Paleo-Indians migrated from Siberia to the North American mainland at least 12,000 years ago. European colonization began in the 16th century; the United States emerged from the thirteen British colonies established along the East Coast. Numerous disputes between Great Britain and the colonies following the French and Indian War led to the American Revolution, which began in 1775, the subsequent Declaration of Independence in 1776; the war ended in 1783 with the United States becoming the first country to gain independence from a European power. The current constitution was adopted in 1788, with the first ten amendments, collectively named the Bill of Rights, being ratified in 1791 to guarantee many fundamental civil liberties; the United States embarked on a vigorous expansion across North America throughout the 19th century, acquiring new territories, displacing Native American tribes, admitting new states until it spanned the continent by 1848. During the second half of the 19th century, the Civil War led to the abolition of slavery.

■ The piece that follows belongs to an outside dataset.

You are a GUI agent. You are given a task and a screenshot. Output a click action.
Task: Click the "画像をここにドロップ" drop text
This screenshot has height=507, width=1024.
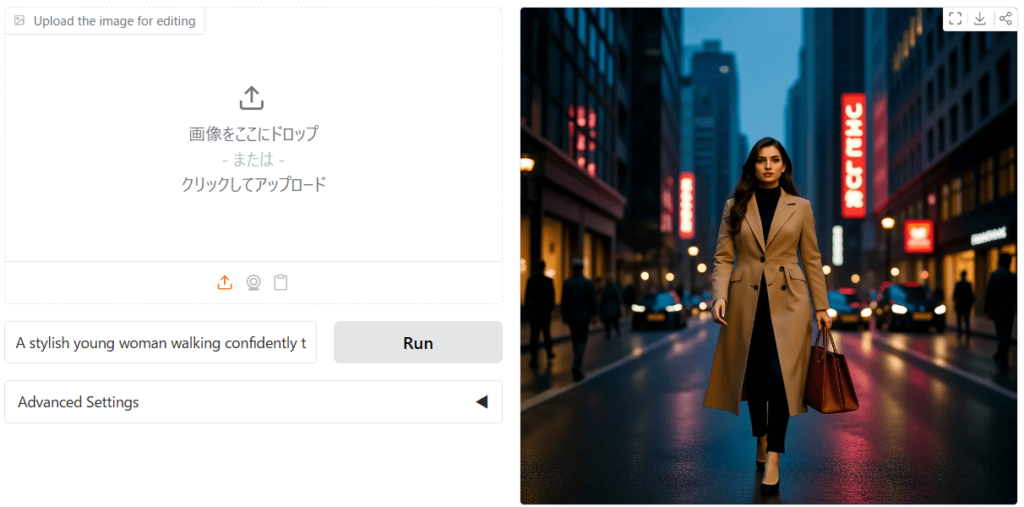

By the end of the century, the United States had extended into the Pacific Ocean, its economy, driven in large part by the Industrial Revolution, began to soar. The Spanish–American War and World War I confirmed the country's status as a global military power; the United States emerged from World War II as a global superpower, the first country to develop nuclear weapons, the only country to use them in warfare, a permanent member of the United Nations Security Council. Sweeping civil rights legislation, notably the Civil Rights Act of 1964, the Voting Rights Act of 1965 and the Fair Housing Act of 1968, outlawed discrimination based on race or color. During the Cold War, the United States and the Soviet Union competed in the Space Race, culminating with the 1969 U. S. Moon landing; the end of the Cold War and the collapse of the Soviet Union in 1991 left the United States as the world's sole superpower. The United States is the world's oldest surviving federation, it is a representative democracy.
The United States is a founding member of the United Nations, World Bank, International Monetary Fund, Organization of American States, other international organizations. The United States is a developed country, with the world's largest economy by nominal GDP and second-largest economy by PPP, accounting for a quarter of global GDP; the U. S. economy is post-industrial, characterized by the dominance of services and knowledge-based activities, although the manufacturing sector remains the second-largest in the world. The United States is the world's largest importer and the second largest exporter of goods, by value. Although its population is only 4.3% of the world total, the U. S. holds 31% of the total wealth in the world, the largest share of global wealth concentrated in a single country. Despite wide income and wealth disparities, the United States continues to rank high in measures of socioeconomic performance, including average wage, human development, per capita GDP, worker productivity.
The United States is the foremost military power in the world, making up a third of global military spending, is a leading political and scientific force internationally. In 1507, the German cartographer Martin Waldseemüller produced a world map on which he named the lands of the Western Hemisphere America in honor of the Italian explorer and cartographer Amerigo Vespucci; the first documentary evidence of the phrase "United States of America" is from a letter dated January 2, 1776, written by Stephen Moylan, Esq. to George Washington's aide-de-camp and Muster-Master General of the Continental Army, Lt. Col. Joseph Reed. Moylan expressed his wish to go "with full and ample powers from the United States of America to Spain" to seek assistance in the revolutionary war effort; the first known publication of the phrase "United States of America" was in an anonymous essay in The Virginia Gazette newspaper in Williamsburg, Virginia, on April 6, 1776. The second draft of the Articles of Confederation, prepared by John Dickinson and completed by June 17, 1776, at the latest, declared "The name of this Confederation shall be the'United States of America'".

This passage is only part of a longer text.